Tuesday, August 7, 2012

Sites in Elk River, Idaho

So, this past weekend, my husband (Mr. Lucky) and I, along with our dog, Bonnie, ventured all the way from Orofino to Elk River. Elk River is about 40 miles over the bridge and through the woods from here. However in the interest of not shaking the heck out of our motorhome we take the long way around making it about 83.7 miles one way. We avoid a lot of gravel, dust, and ginormous chuck holes.

Elk River is home to roughly 700 thousand miles of ATV trails. Well, maybe not quite that many, but a lot of them. The forest around is noted for its abundance of huckleberries, and Elk Creek Falls.

It is also home to a Giant Cedar tree. It is thought to be 3000 years old and worth a look along the paved foot path to get to it. I’m not sure how tall it is but I wouldn’t want to climb it.

Having put our shoes to good use on Saturday trekking to the ‘Giant Cedar’ we (I) thought it would be a good idea to experience the legendary Elk Creek Falls (in Idaho, that's crick) which is a series of 3 separate waterfalls. The Forest Service has made a number of trails, mostly dirt, with viewpoints for all three of the falls. Did I mention this was a foot path, like the one to the giant cedar tree? Anyway, the trails are marked quite nicely every so often with mileage posts so you know how far to the next one. Ha. It was apparent that the Forest Service had an excess of 1/4 mile markers or maybe the guy or gal who put up the signs had a sick sense of humor. Either way we trekked along the longest quarter mile stretches in history. Three times. From one junction we chose to go to the Upper Falls....1/4 mile with an arrow to indicate the path. About ½ to 3/4 of a mile later when we reached the Upper Falls, the sign says it’s 1/4 mile to the Middle Falls. Another ½ mile and you can take the still scenic route to a viewpoint to the Lower Falls. We came all that way so why not? Another 1/4 mile in Forest Service signage is roughly ½ mile. Did I mention it was uphill both ways?
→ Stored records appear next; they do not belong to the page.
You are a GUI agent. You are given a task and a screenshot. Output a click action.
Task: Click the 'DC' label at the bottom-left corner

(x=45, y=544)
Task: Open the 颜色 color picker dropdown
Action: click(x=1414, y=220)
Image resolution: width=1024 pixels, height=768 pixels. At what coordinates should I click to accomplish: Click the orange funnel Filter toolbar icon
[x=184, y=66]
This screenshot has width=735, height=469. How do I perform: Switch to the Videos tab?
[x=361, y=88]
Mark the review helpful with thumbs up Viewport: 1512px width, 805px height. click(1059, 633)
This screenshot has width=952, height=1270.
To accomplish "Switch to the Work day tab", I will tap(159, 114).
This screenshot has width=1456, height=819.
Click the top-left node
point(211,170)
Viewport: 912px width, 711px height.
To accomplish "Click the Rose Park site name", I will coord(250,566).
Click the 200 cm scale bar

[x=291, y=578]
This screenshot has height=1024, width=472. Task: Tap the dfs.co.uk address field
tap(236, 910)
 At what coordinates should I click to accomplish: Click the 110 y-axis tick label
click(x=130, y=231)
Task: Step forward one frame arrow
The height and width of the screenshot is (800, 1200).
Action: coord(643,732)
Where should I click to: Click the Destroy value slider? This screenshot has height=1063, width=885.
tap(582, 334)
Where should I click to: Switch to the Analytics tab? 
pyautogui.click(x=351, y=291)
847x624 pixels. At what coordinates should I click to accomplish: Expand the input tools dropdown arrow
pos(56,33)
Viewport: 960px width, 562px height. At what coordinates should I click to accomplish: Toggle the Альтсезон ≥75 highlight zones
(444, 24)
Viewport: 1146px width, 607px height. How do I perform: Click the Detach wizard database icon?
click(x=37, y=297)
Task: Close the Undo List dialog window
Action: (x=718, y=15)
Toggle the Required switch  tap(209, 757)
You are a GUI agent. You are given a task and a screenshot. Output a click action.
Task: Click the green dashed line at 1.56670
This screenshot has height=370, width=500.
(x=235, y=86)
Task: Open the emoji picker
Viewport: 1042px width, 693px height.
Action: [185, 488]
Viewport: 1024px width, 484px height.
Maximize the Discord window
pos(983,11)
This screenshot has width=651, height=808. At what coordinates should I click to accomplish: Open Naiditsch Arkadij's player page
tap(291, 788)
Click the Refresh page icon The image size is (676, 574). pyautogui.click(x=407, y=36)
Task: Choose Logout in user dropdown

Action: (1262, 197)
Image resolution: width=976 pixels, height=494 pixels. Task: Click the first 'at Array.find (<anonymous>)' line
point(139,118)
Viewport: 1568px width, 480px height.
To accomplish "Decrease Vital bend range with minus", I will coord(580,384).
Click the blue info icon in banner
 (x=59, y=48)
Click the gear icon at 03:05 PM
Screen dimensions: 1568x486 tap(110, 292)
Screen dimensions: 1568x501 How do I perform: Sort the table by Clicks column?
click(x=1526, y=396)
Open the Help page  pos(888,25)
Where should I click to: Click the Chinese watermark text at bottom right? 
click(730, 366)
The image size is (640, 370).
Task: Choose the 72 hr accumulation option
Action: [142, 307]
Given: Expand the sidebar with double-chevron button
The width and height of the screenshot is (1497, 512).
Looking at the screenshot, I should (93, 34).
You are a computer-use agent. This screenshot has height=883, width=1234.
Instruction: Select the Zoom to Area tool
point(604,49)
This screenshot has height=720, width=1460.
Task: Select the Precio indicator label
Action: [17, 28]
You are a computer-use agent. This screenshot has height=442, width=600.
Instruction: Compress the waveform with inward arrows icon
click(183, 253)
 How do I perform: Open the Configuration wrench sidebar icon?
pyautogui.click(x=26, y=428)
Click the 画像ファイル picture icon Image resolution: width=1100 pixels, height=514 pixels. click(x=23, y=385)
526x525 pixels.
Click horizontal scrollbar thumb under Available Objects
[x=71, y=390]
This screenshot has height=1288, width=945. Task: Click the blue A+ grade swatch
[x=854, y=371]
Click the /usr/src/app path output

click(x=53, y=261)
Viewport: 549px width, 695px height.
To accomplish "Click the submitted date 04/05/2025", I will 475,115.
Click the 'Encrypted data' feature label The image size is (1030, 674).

Along the way, when I wasn’t gasping for air, I was trying to think up ways to convince Mr. Lucky to go back to the parking area (after all it was only 1/4 mile away) and get one of our ATVs and bring it back to rescue me. It seemed more reasonable than having him shoot me and rolling me off over the bank. (There was a cold beer on the ATV). There was that silly rule about "no motorized vehicles" on the trail. Mr. Lucky is a stickler for obeying the rules. Well, most of them. Along the way the trail blazers did place a number of benches for folks like me to rest and catch their breath. Too bad they didn't install a few oxygen tanks.  

We saw quite a number of people, no one over 21, I’m guessing, some with small children in tow. One young mother had a child, maybe 15 months old, in one of those backpack gizmoes.  I cautioned her to allow other members in the group to take a turn at carrying him. No need she said. She would be fine. Hmmm. Over-achiever, I thought. One nice young couple passed us TWICE. They were really padding them off. I’ll bet they knew a shortcut.

If you happen to be in the northwest corner of Clearwater County stop at Elk River. We really 'roughed' it this weekend by only eating out once at one of the three eateries. If you happen to be a fan of huckleberries you can stop in at Huckleberry Heaven for pie and/or ice cream. Don't forget about the Giant Cedar and the Elk Creek Falls.

Wednesday, July 25, 2012

The Shoe Dilemma



While at my computer one morning, still in my jammies, with my luke warm coffee on my desk, I decided it was time to investigate the workings of Dogpile.  A side note: I do a bit of “search engine details” for hire for clients with websites to help them get a better foothold in the search engines.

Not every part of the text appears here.